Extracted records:
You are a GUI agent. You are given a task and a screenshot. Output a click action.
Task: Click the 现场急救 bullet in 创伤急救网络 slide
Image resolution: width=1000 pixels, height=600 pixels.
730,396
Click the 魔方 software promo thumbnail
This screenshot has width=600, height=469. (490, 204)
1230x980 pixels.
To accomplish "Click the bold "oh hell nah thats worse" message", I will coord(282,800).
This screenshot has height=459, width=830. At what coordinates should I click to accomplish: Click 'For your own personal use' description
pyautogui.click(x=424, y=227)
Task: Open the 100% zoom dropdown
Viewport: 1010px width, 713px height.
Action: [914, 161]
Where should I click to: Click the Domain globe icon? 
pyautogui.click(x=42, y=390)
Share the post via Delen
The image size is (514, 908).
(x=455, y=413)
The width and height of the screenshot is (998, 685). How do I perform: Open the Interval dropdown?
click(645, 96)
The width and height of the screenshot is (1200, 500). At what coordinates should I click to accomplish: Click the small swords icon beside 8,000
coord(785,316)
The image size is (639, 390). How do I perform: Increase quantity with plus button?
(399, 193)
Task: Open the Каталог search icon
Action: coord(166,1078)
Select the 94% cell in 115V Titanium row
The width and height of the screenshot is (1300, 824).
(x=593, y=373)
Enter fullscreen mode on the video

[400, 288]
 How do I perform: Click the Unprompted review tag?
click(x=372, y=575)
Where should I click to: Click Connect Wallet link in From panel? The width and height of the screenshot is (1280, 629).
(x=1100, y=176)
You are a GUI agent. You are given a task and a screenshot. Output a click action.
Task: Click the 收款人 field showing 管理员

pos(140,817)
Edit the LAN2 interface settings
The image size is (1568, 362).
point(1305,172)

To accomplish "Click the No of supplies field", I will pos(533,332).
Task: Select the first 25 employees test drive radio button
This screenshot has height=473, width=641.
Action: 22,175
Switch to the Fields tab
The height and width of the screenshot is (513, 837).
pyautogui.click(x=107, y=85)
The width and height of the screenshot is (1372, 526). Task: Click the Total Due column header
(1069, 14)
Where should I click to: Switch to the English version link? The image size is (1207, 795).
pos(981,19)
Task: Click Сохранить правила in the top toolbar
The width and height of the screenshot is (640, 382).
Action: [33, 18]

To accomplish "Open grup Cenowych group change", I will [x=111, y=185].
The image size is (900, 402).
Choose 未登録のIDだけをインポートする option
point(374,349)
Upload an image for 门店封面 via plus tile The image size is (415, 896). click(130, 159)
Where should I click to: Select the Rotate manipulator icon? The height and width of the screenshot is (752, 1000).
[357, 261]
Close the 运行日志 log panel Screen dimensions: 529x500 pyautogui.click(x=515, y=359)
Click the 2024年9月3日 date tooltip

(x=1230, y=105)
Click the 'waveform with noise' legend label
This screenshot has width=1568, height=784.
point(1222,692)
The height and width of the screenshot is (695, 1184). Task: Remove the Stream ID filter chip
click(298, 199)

» **EXERCISE GOAL**: Reprint exactly the lines above that start at the one with "Edit the LAN2 interface settings" and end at the one with "Close the 运行日志", keeping both and adding none.

» **EXERCISE RESPONSE**:
Edit the LAN2 interface settings
The image size is (1568, 362).
point(1305,172)

To accomplish "Click the No of supplies field", I will pos(533,332).
Task: Select the first 25 employees test drive radio button
This screenshot has height=473, width=641.
Action: 22,175
Switch to the Fields tab
The height and width of the screenshot is (513, 837).
pyautogui.click(x=107, y=85)
The width and height of the screenshot is (1372, 526). Task: Click the Total Due column header
(1069, 14)
Where should I click to: Switch to the English version link? The image size is (1207, 795).
pos(981,19)
Task: Click Сохранить правила in the top toolbar
The width and height of the screenshot is (640, 382).
Action: [33, 18]

To accomplish "Open grup Cenowych group change", I will [x=111, y=185].
The image size is (900, 402).
Choose 未登録のIDだけをインポートする option
point(374,349)
Upload an image for 门店封面 via plus tile The image size is (415, 896). click(130, 159)
Where should I click to: Select the Rotate manipulator icon? The height and width of the screenshot is (752, 1000).
[357, 261]
Close the 运行日志 log panel Screen dimensions: 529x500 pyautogui.click(x=515, y=359)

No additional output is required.